The amygdala is thought to be the brain’s fear center, but it does not respond normally in adolescents who have callous and unemotional traits and disruptive behavior. While 12 of these adolescents viewed pictures of faces with fearful expressions, functional magnetic resonance imaging showed less response in the amygdala than was observed among healthy adolescents. Marsh et al. (CME, p. 712) found no difference in response to angry facial expressions or among adolescents with attention deficit hyperactivity disorder, another condition characterized by impulsiveness and irresponsibility. Impairment in behavioral responses to distress cues like fearful expressions is suggested by the relationship between activation of the amygdala and the ventromedial prefrontal cortex, which was weaker in the adolescents with callous-unemotional traits than in the two other groups. Dr. Mairead Dolan considers the implications in an editorial on p. 668.
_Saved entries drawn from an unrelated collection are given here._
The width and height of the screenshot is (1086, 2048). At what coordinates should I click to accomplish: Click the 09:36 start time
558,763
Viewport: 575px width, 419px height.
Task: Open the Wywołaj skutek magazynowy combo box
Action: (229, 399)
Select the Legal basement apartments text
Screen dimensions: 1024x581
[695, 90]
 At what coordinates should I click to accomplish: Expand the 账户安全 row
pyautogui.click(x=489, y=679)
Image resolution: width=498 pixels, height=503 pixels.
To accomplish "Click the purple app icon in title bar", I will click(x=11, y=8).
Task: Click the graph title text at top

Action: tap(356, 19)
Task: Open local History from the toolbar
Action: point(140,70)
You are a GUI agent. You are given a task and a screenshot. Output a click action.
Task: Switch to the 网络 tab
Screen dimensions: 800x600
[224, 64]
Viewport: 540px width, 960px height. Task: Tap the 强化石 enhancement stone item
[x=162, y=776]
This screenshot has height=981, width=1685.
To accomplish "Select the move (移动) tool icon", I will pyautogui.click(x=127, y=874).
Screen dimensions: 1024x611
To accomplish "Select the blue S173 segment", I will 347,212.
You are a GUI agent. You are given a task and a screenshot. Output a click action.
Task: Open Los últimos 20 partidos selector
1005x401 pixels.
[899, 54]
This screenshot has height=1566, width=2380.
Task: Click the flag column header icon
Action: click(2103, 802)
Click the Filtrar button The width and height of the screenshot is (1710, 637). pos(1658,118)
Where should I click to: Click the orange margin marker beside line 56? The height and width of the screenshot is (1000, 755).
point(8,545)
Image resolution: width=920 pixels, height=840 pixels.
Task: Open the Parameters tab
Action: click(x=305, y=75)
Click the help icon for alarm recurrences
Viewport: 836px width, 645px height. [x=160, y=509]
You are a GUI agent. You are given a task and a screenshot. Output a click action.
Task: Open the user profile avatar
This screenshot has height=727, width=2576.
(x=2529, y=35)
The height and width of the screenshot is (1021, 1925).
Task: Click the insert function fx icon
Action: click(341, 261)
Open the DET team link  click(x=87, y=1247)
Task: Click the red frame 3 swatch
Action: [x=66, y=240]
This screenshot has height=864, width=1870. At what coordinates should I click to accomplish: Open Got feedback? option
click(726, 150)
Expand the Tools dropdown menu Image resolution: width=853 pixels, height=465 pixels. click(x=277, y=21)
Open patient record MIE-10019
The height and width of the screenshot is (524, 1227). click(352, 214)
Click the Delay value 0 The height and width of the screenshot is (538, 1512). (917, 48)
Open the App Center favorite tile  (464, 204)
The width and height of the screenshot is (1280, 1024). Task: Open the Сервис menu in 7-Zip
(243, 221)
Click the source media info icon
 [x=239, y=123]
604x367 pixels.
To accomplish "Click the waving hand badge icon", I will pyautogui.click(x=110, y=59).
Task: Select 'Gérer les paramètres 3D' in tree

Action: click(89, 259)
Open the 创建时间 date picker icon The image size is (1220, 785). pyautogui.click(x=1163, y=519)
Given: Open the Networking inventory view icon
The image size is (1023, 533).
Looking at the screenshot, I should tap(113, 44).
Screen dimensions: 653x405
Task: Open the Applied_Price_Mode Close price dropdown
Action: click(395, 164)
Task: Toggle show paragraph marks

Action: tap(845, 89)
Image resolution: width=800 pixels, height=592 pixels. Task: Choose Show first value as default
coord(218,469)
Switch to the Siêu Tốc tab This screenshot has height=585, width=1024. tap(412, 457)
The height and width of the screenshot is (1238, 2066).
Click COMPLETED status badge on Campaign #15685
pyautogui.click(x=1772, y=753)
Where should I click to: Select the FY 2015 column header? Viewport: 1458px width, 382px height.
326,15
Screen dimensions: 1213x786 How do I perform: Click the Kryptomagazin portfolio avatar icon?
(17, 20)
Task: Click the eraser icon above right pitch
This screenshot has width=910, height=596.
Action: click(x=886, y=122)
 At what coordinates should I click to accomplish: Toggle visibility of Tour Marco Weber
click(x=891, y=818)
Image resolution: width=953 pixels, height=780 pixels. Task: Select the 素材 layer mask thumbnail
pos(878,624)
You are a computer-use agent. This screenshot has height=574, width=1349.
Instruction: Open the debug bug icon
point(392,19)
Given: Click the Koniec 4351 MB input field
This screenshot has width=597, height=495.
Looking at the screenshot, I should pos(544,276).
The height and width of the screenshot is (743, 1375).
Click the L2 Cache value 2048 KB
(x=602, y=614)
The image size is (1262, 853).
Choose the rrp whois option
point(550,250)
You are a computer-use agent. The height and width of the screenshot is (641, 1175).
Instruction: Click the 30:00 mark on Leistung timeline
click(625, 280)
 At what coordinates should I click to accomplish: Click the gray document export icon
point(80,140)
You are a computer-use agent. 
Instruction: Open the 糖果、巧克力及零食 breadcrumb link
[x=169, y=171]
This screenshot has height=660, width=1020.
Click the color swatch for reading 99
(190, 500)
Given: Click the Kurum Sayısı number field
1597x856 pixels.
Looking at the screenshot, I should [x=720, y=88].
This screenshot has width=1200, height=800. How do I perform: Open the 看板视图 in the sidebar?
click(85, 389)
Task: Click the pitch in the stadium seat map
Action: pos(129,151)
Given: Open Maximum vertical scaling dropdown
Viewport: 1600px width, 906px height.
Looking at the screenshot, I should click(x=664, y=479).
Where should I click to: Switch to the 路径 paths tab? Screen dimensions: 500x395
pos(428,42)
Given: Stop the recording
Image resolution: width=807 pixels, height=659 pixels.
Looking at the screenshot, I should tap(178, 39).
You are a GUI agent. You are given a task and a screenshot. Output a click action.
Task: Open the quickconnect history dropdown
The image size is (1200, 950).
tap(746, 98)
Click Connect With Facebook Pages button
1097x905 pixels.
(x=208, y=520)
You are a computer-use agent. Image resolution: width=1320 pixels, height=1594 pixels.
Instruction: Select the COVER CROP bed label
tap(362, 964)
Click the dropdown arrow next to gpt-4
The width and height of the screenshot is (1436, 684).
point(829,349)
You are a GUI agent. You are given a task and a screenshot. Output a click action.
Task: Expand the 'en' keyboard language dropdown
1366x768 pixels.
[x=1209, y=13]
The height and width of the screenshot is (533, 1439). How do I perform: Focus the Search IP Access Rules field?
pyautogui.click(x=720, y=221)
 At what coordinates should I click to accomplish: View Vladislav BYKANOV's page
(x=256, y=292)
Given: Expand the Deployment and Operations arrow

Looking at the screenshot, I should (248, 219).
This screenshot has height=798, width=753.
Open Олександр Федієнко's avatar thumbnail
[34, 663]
A large, double-blind comparison of the two major types of drug treatments for attention deficit hyperactivity disorder (ADHD) demonstrated a higher response rate for osmotically released methylphenidate, a stimulant, than for atomoxetine, a noradrenergic inhibitor. Both were markedly superior to placebo, however, and atomoxetine was subsequently successful for 43% of the patients whose symptoms did not respond to the initial methylphenidate trial. The study by Newcorn et al. (p. 721) included 516 patients ages 6 to 16, who received the first treatment for 6 weeks. Switching both the methylphenidate responders and nonresponders to atomoxetine for another 6 weeks revealed that one-third of the patients responded to one of the medications but not both. Implications for clinical decision making are discussed by Dr. Benedetto Vitiello in an editorial on p. 666.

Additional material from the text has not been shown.